7 febbraio 2016

Keats: La solitudine è sublime

«Spero di non sposarmi mai. Se anche la più splendida fra le creature fosse ad attendermi alla fine di un viaggio o di una passeggiata, [...] la mia Felicità non sarebbe tanto squisita quanto è sublime la mia solitudine. [...]
Lo strepitìo del vento è la mia sposa e le stelle attraverso i vetri della finestra sono i miei figli. La potente idea astratta che ho della Bellezza in tutte le cose soffoca la felicità domestica, più minuziosa e frammentata. Ritengo che una sposa gentile e degli incantevoli figli siano una parte di tale Bellezza, ma ho bisogno di migliaia di queste belle particelle per riempirmi il cuore.

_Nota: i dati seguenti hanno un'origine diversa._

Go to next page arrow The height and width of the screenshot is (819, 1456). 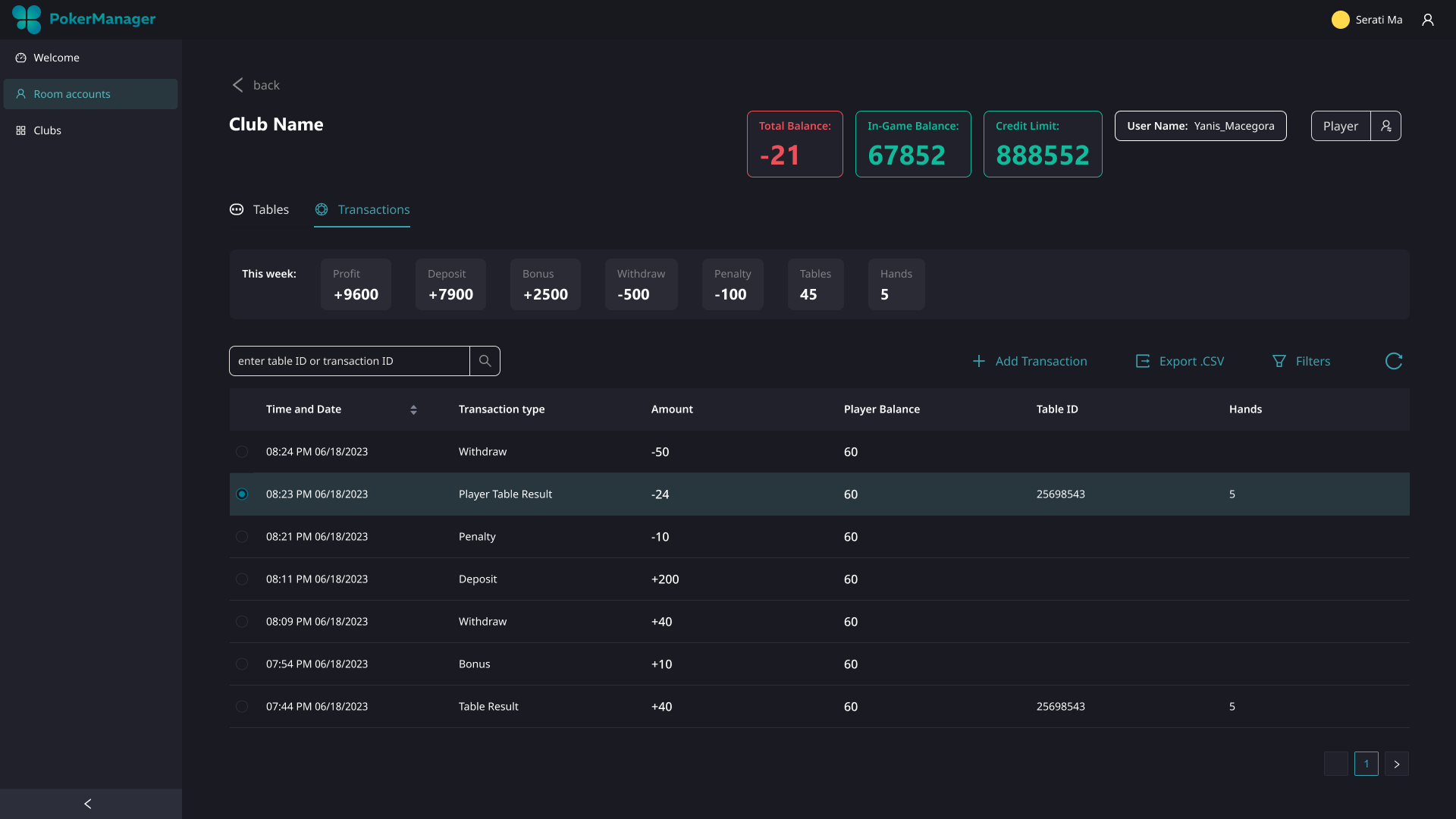click(x=1396, y=764)
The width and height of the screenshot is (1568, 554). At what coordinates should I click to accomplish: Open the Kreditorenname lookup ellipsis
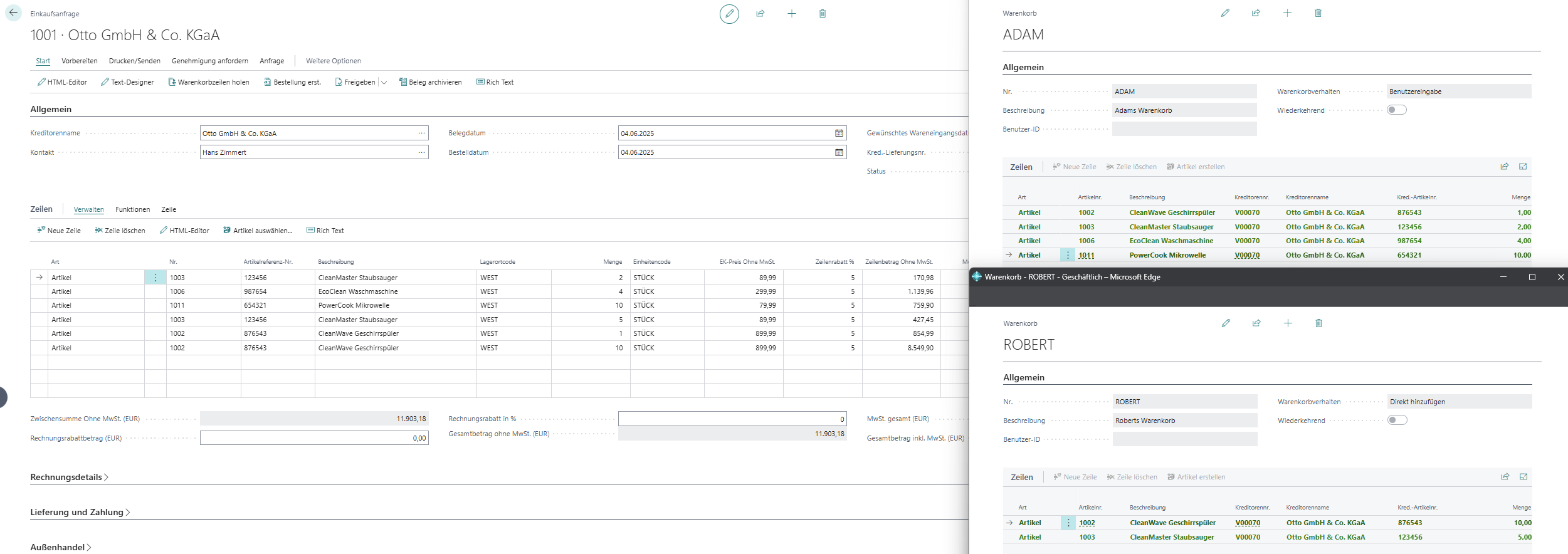pos(421,133)
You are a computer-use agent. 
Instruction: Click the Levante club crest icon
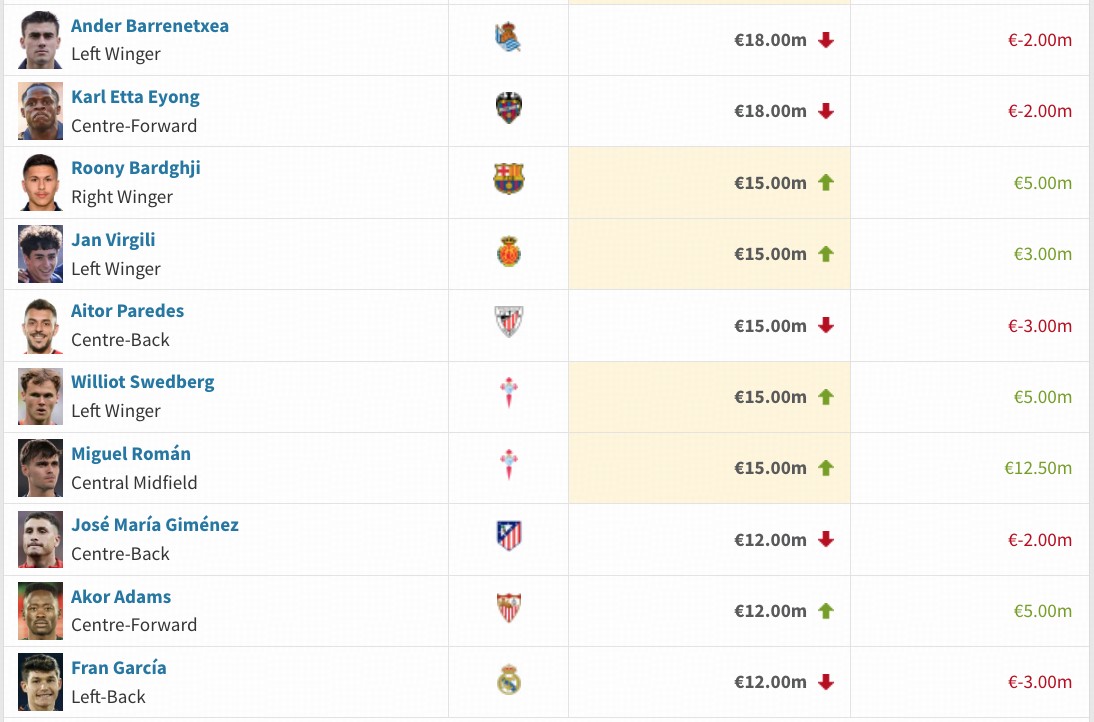click(x=508, y=108)
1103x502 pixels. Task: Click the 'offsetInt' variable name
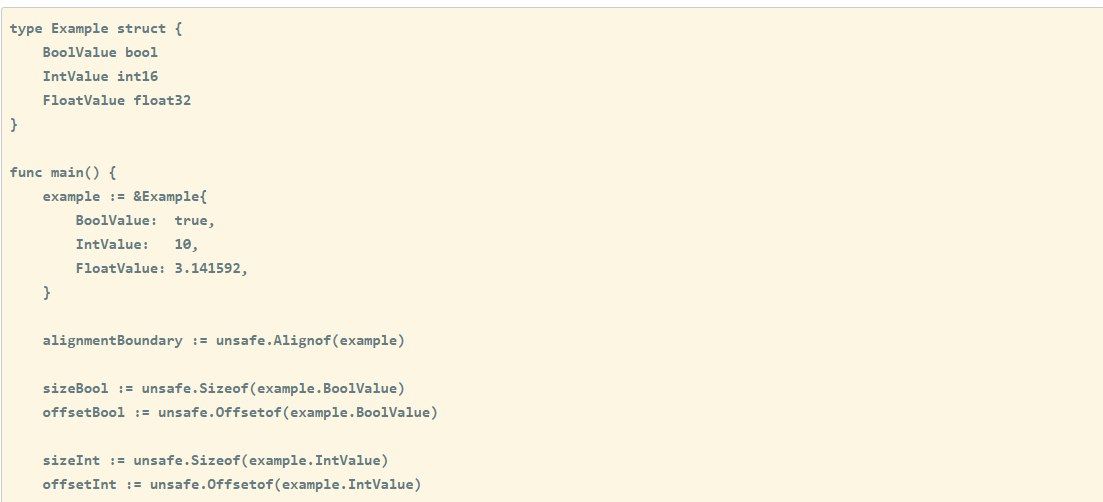click(x=79, y=484)
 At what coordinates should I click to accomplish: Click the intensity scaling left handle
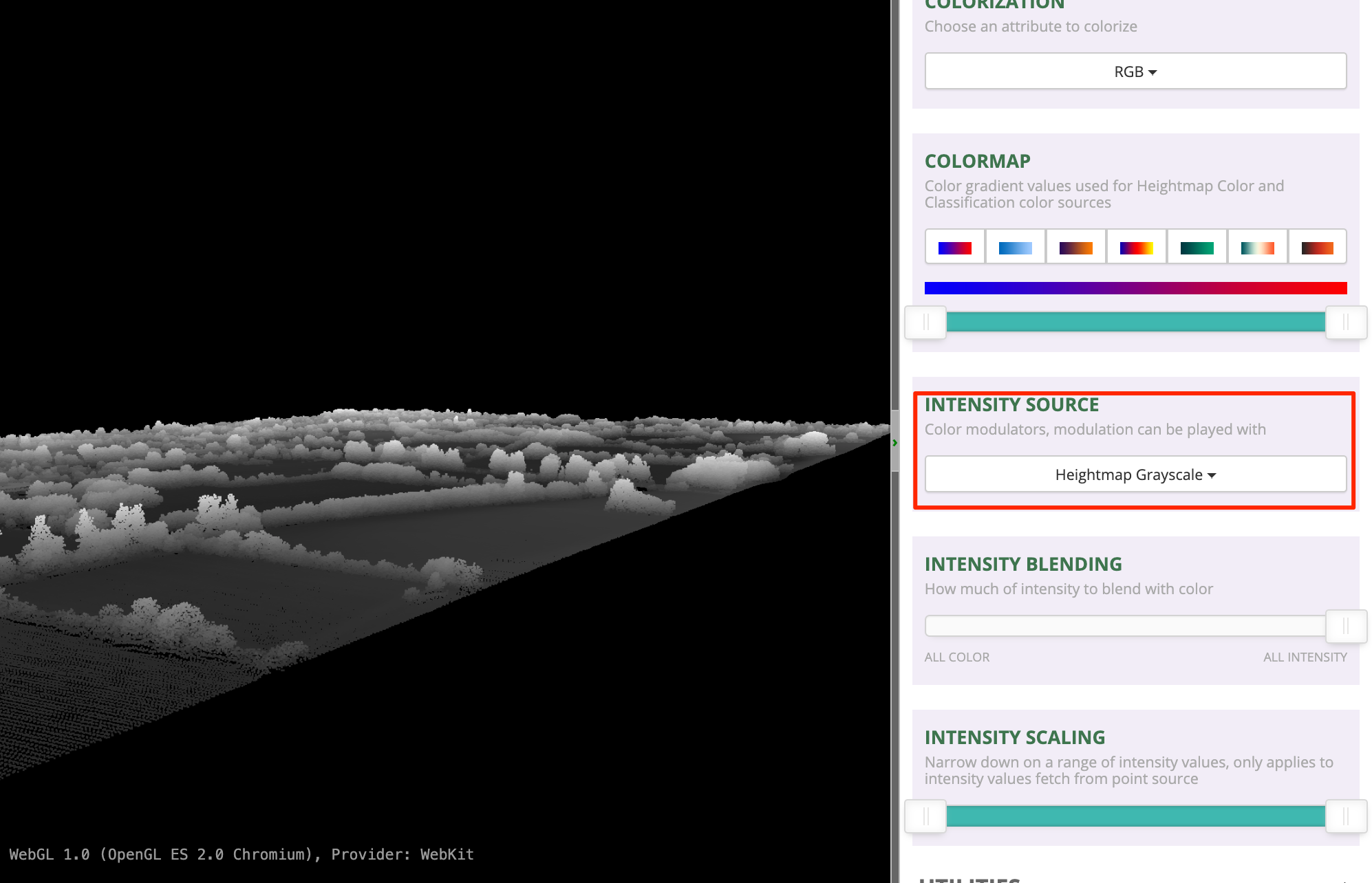[925, 816]
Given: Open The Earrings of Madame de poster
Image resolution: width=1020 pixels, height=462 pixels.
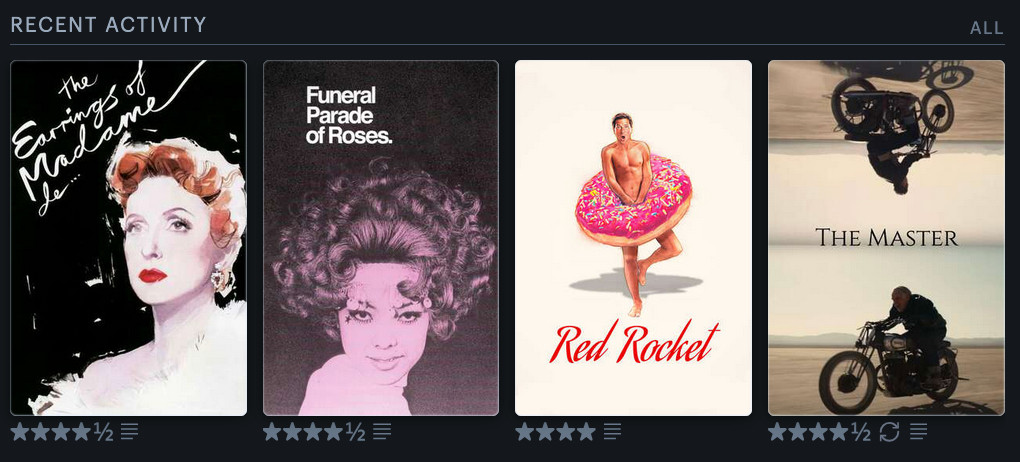Looking at the screenshot, I should pos(129,238).
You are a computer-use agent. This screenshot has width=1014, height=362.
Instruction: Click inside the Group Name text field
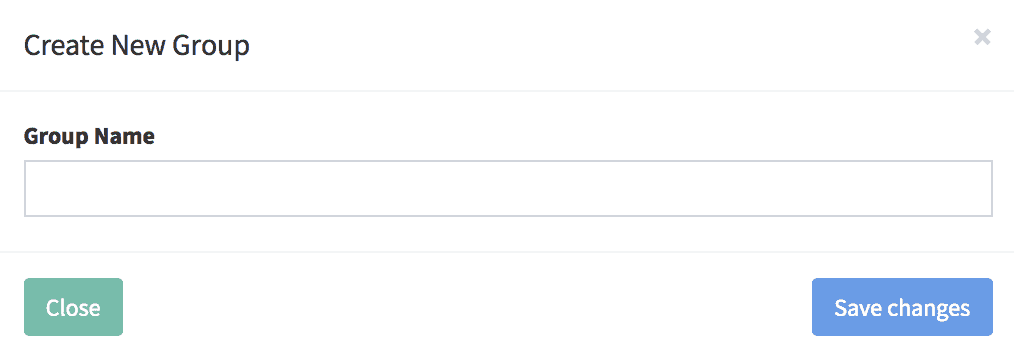point(508,188)
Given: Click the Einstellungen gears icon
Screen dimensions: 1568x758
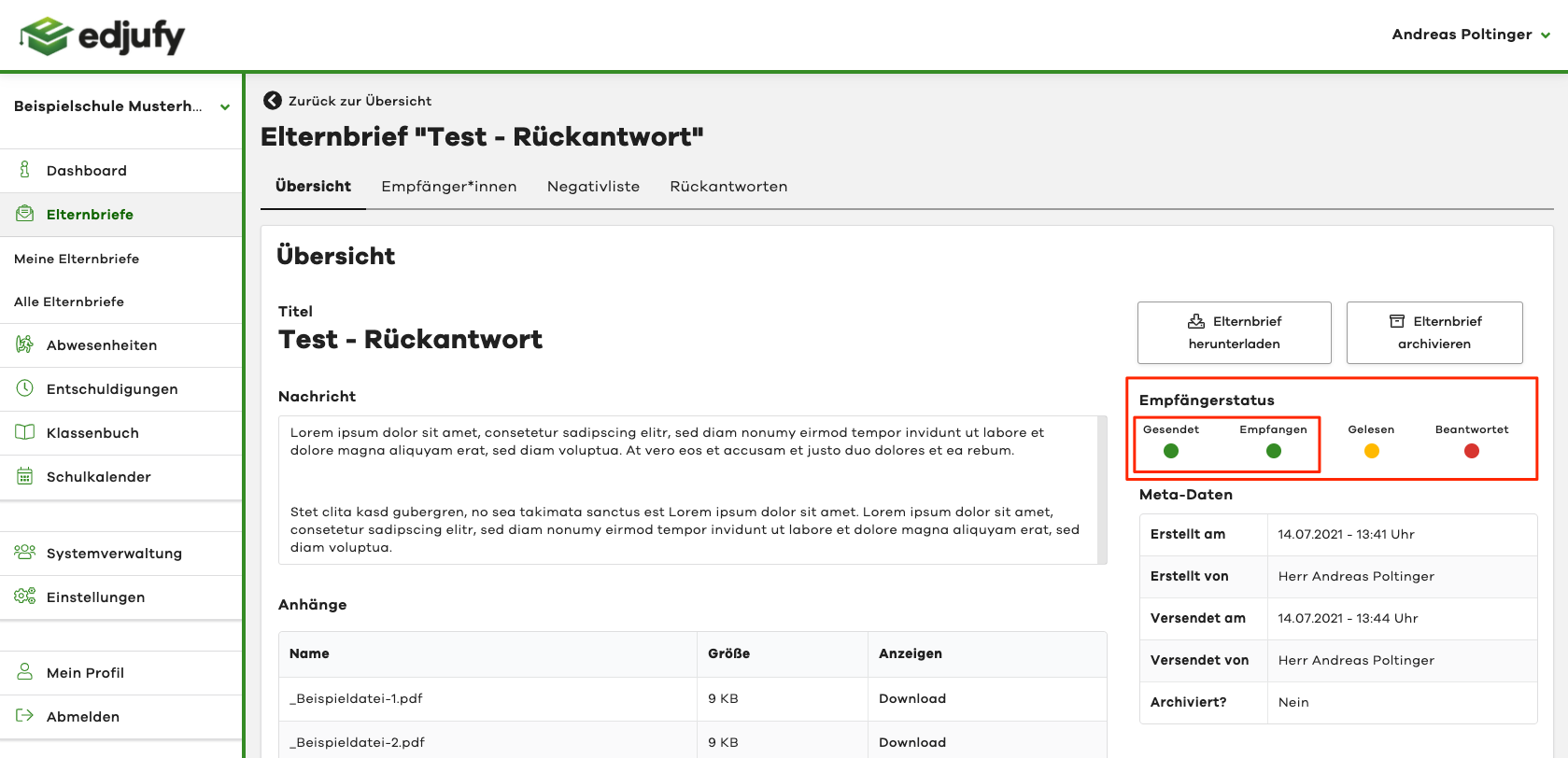Looking at the screenshot, I should (x=25, y=597).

Via via che la mia immaginazione si rafforza, sento ogni giorno più che non vivo in questo mondo ma in mille mondi. Non appena sono solo, intorno a me s’adunano figure di epica grandezza che nel mio Spirito fungono come da guardia reale, e poi s’avanza maestosa la tragedia con scettro e manto. Secondo la disposizione della mia mente sono con Achille urlante nelle trincee, o con Teocrito nelle valli della Sicilia, o trasfondo tutto il mio essere in Trailo e ripetendo i versi io erro come un anima perduta sulle rive di Stige in attesa del tragitto, [...] mi dissolvo nell’aria con una voluttà cosi sottile che sono felicissimo di esser solo.
Te lo scrivo affinché tu veda che partecipo anche dei piaceri più alti e che, se anche scelgo di passare i miei giorni da solo, non sarò un solitario.»